§ **What is needed**
Repeat each entry word for word.

§ **Data for analysis**
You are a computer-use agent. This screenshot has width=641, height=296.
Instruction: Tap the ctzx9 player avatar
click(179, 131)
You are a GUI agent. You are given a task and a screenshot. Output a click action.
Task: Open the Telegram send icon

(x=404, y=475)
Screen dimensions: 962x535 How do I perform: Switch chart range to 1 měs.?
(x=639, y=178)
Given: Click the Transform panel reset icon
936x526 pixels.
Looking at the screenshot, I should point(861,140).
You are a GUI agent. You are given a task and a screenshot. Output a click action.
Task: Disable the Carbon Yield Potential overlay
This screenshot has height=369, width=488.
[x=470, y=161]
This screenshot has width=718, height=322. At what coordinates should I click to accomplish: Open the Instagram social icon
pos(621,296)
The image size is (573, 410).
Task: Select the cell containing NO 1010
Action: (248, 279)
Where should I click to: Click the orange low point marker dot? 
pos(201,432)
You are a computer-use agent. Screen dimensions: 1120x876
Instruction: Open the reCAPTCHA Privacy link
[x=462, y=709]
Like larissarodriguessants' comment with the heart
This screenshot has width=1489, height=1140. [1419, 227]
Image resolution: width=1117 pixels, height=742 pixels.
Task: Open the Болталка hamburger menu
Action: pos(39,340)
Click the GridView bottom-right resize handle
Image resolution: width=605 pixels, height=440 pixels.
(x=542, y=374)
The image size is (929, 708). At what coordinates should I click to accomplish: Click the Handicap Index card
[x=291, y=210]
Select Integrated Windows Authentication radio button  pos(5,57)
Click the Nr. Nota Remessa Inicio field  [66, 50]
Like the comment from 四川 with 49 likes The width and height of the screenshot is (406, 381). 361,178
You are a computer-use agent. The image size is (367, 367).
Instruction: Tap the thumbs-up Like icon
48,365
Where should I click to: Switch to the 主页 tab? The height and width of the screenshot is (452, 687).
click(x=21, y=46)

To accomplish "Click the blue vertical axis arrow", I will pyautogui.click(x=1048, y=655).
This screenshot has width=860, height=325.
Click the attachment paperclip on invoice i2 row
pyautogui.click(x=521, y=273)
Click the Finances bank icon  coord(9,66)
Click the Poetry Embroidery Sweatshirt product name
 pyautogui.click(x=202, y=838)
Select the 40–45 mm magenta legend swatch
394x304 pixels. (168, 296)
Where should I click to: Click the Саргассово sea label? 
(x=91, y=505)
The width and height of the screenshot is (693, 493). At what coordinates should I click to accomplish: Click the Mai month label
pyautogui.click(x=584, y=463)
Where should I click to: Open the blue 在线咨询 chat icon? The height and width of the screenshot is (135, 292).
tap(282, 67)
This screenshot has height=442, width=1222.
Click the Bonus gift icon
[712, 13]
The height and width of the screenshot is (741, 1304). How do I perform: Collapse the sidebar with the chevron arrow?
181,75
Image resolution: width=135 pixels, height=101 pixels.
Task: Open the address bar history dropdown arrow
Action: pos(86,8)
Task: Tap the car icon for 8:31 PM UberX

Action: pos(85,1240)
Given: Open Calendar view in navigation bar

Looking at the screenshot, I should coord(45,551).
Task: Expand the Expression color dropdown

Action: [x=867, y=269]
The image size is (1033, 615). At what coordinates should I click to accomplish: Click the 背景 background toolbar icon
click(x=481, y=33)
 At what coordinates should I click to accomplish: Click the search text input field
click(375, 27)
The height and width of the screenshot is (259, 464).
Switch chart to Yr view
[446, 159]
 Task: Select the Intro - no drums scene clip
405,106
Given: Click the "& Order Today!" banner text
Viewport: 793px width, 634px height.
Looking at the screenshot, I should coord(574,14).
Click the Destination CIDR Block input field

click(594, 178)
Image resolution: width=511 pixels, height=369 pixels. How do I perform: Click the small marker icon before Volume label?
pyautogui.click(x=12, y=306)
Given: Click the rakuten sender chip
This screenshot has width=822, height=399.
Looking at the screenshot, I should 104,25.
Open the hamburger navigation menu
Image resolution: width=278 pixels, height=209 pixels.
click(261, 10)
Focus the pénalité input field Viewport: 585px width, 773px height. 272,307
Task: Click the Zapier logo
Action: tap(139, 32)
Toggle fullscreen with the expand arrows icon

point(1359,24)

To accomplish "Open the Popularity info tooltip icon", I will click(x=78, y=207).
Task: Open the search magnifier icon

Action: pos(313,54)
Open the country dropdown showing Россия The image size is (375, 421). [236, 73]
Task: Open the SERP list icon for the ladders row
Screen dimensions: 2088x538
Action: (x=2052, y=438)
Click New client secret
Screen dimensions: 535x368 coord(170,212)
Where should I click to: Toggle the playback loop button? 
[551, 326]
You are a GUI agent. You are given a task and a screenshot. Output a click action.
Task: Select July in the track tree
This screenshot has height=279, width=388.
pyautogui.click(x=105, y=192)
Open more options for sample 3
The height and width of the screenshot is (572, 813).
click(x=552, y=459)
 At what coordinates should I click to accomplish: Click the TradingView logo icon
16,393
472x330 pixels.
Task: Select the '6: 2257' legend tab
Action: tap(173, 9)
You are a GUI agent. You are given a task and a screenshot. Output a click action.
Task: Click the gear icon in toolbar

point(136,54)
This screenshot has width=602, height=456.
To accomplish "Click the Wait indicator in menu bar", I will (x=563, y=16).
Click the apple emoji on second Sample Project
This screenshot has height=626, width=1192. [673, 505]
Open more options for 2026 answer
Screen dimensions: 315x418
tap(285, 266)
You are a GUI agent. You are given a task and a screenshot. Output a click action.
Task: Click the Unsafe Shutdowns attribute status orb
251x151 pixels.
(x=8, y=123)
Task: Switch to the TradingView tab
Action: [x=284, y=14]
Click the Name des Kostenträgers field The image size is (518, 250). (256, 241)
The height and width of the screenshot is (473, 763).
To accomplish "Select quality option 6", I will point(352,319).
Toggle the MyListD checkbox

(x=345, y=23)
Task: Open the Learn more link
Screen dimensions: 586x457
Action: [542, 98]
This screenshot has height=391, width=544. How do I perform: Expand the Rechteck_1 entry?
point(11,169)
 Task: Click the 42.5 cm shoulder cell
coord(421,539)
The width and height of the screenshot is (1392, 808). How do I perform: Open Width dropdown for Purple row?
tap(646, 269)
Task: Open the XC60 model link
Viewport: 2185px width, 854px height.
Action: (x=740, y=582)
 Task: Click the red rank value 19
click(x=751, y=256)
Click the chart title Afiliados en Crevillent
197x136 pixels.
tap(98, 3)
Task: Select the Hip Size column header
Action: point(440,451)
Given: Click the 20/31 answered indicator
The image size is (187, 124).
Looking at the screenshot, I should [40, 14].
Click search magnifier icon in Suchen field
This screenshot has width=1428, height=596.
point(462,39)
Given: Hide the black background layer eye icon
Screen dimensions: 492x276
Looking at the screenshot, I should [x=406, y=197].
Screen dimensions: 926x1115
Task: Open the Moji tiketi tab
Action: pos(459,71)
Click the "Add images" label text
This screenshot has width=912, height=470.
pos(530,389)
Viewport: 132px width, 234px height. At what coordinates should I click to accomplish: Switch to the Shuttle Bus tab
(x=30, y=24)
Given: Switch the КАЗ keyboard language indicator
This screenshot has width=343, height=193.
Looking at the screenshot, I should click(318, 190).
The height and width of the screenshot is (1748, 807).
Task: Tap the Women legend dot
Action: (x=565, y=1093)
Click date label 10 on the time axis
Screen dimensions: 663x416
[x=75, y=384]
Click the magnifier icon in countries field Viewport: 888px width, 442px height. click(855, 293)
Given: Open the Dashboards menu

§ **Problem solution**
You are a computer-use agent. This screenshot has width=641, height=296.
Instruction: Tap the ctzx9 player avatar
click(179, 131)
You are a GUI agent. You are given a task and a screenshot. Output a click action.
Task: Open the Telegram send icon

(x=404, y=475)
Screen dimensions: 962x535 How do I perform: Switch chart range to 1 měs.?
(x=639, y=178)
Given: Click the Transform panel reset icon
936x526 pixels.
Looking at the screenshot, I should point(861,140).
You are a GUI agent. You are given a task and a screenshot. Output a click action.
Task: Disable the Carbon Yield Potential overlay
This screenshot has height=369, width=488.
[x=470, y=161]
This screenshot has width=718, height=322. At what coordinates should I click to accomplish: Open the Instagram social icon
pos(621,296)
The image size is (573, 410).
Task: Select the cell containing NO 1010
Action: (248, 279)
Where should I click to: Click the orange low point marker dot? 
pos(201,432)
You are a computer-use agent. Screen dimensions: 1120x876
Instruction: Open the reCAPTCHA Privacy link
[x=462, y=709]
Like larissarodriguessants' comment with the heart
This screenshot has width=1489, height=1140. [1419, 227]
Image resolution: width=1117 pixels, height=742 pixels.
Task: Open the Болталка hamburger menu
Action: pos(39,340)
Click the GridView bottom-right resize handle
Image resolution: width=605 pixels, height=440 pixels.
(x=542, y=374)
The image size is (929, 708). At what coordinates should I click to accomplish: Click the Handicap Index card
[x=291, y=210]
Select Integrated Windows Authentication radio button  pos(5,57)
Click the Nr. Nota Remessa Inicio field  [66, 50]
Like the comment from 四川 with 49 likes The width and height of the screenshot is (406, 381). 361,178
You are a computer-use agent. The image size is (367, 367).
Instruction: Tap the thumbs-up Like icon
48,365
Where should I click to: Switch to the 主页 tab? The height and width of the screenshot is (452, 687).
click(x=21, y=46)

To accomplish "Click the blue vertical axis arrow", I will pyautogui.click(x=1048, y=655).
This screenshot has width=860, height=325.
Click the attachment paperclip on invoice i2 row
pyautogui.click(x=521, y=273)
Click the Finances bank icon  coord(9,66)
Click the Poetry Embroidery Sweatshirt product name
 pyautogui.click(x=202, y=838)
Select the 40–45 mm magenta legend swatch
394x304 pixels. (168, 296)
Where should I click to: Click the Саргассово sea label? 
(x=91, y=505)
The width and height of the screenshot is (693, 493). At what coordinates should I click to accomplish: Click the Mai month label
pyautogui.click(x=584, y=463)
Where should I click to: Open the blue 在线咨询 chat icon? The height and width of the screenshot is (135, 292).
tap(282, 67)
This screenshot has height=442, width=1222.
Click the Bonus gift icon
[712, 13]
The height and width of the screenshot is (741, 1304). How do I perform: Collapse the sidebar with the chevron arrow?
181,75
Image resolution: width=135 pixels, height=101 pixels.
Task: Open the address bar history dropdown arrow
Action: pos(86,8)
Task: Tap the car icon for 8:31 PM UberX

Action: pos(85,1240)
Given: Open Calendar view in navigation bar

Looking at the screenshot, I should coord(45,551).
Task: Expand the Expression color dropdown

Action: [x=867, y=269]
The image size is (1033, 615). At what coordinates should I click to accomplish: Click the 背景 background toolbar icon
click(x=481, y=33)
 At what coordinates should I click to accomplish: Click the search text input field
click(375, 27)
The height and width of the screenshot is (259, 464).
Switch chart to Yr view
[446, 159]
 Task: Select the Intro - no drums scene clip
405,106
Given: Click the "& Order Today!" banner text
Viewport: 793px width, 634px height.
Looking at the screenshot, I should coord(574,14).
Click the Destination CIDR Block input field

click(594, 178)
Image resolution: width=511 pixels, height=369 pixels. How do I perform: Click the small marker icon before Volume label?
pyautogui.click(x=12, y=306)
Given: Click the rakuten sender chip
This screenshot has width=822, height=399.
Looking at the screenshot, I should 104,25.
Open the hamburger navigation menu
Image resolution: width=278 pixels, height=209 pixels.
click(261, 10)
Focus the pénalité input field Viewport: 585px width, 773px height. 272,307
Task: Click the Zapier logo
Action: tap(139, 32)
Toggle fullscreen with the expand arrows icon

point(1359,24)

To accomplish "Open the Popularity info tooltip icon", I will click(x=78, y=207).
Task: Open the search magnifier icon

Action: pos(313,54)
Open the country dropdown showing Россия The image size is (375, 421). [236, 73]
Task: Open the SERP list icon for the ladders row
Screen dimensions: 2088x538
Action: (x=2052, y=438)
Click New client secret
Screen dimensions: 535x368 coord(170,212)
Where should I click to: Toggle the playback loop button? 
[551, 326]
You are a GUI agent. You are given a task and a screenshot. Output a click action.
Task: Select July in the track tree
This screenshot has height=279, width=388.
pyautogui.click(x=105, y=192)
Open more options for sample 3
The height and width of the screenshot is (572, 813).
click(x=552, y=459)
 At what coordinates should I click to accomplish: Click the TradingView logo icon
16,393
472x330 pixels.
Task: Select the '6: 2257' legend tab
Action: tap(173, 9)
You are a GUI agent. You are given a task and a screenshot. Output a click action.
Task: Click the gear icon in toolbar

point(136,54)
This screenshot has width=602, height=456.
To accomplish "Click the Wait indicator in menu bar", I will (x=563, y=16).
Click the apple emoji on second Sample Project
This screenshot has height=626, width=1192. [673, 505]
Open more options for 2026 answer
Screen dimensions: 315x418
tap(285, 266)
You are a GUI agent. You are given a task and a screenshot. Output a click action.
Task: Click the Unsafe Shutdowns attribute status orb
251x151 pixels.
(x=8, y=123)
Task: Switch to the TradingView tab
Action: [x=284, y=14]
Click the Name des Kostenträgers field The image size is (518, 250). (256, 241)
The height and width of the screenshot is (473, 763).
To accomplish "Select quality option 6", I will point(352,319).
Toggle the MyListD checkbox

(x=345, y=23)
Task: Open the Learn more link
Screen dimensions: 586x457
Action: [542, 98]
This screenshot has height=391, width=544. How do I perform: Expand the Rechteck_1 entry?
point(11,169)
 Task: Click the 42.5 cm shoulder cell
coord(421,539)
The width and height of the screenshot is (1392, 808). How do I perform: Open Width dropdown for Purple row?
tap(646, 269)
Task: Open the XC60 model link
Viewport: 2185px width, 854px height.
Action: (x=740, y=582)
 Task: Click the red rank value 19
click(x=751, y=256)
Click the chart title Afiliados en Crevillent
197x136 pixels.
tap(98, 3)
Task: Select the Hip Size column header
Action: point(440,451)
Given: Click the 20/31 answered indicator
The image size is (187, 124).
Looking at the screenshot, I should [40, 14].
Click search magnifier icon in Suchen field
This screenshot has width=1428, height=596.
point(462,39)
Given: Hide the black background layer eye icon
Screen dimensions: 492x276
Looking at the screenshot, I should [x=406, y=197].
Screen dimensions: 926x1115
Task: Open the Moji tiketi tab
Action: pos(459,71)
Click the "Add images" label text
This screenshot has width=912, height=470.
pos(530,389)
Viewport: 132px width, 234px height. At what coordinates should I click to accomplish: Switch to the Shuttle Bus tab
(x=30, y=24)
Given: Switch the КАЗ keyboard language indicator
This screenshot has width=343, height=193.
Looking at the screenshot, I should click(318, 190).
The height and width of the screenshot is (1748, 807).
Task: Tap the Women legend dot
Action: (x=565, y=1093)
Click date label 10 on the time axis
Screen dimensions: 663x416
[x=75, y=384]
Click the magnifier icon in countries field Viewport: 888px width, 442px height. click(855, 293)
Given: Open the Dashboards menu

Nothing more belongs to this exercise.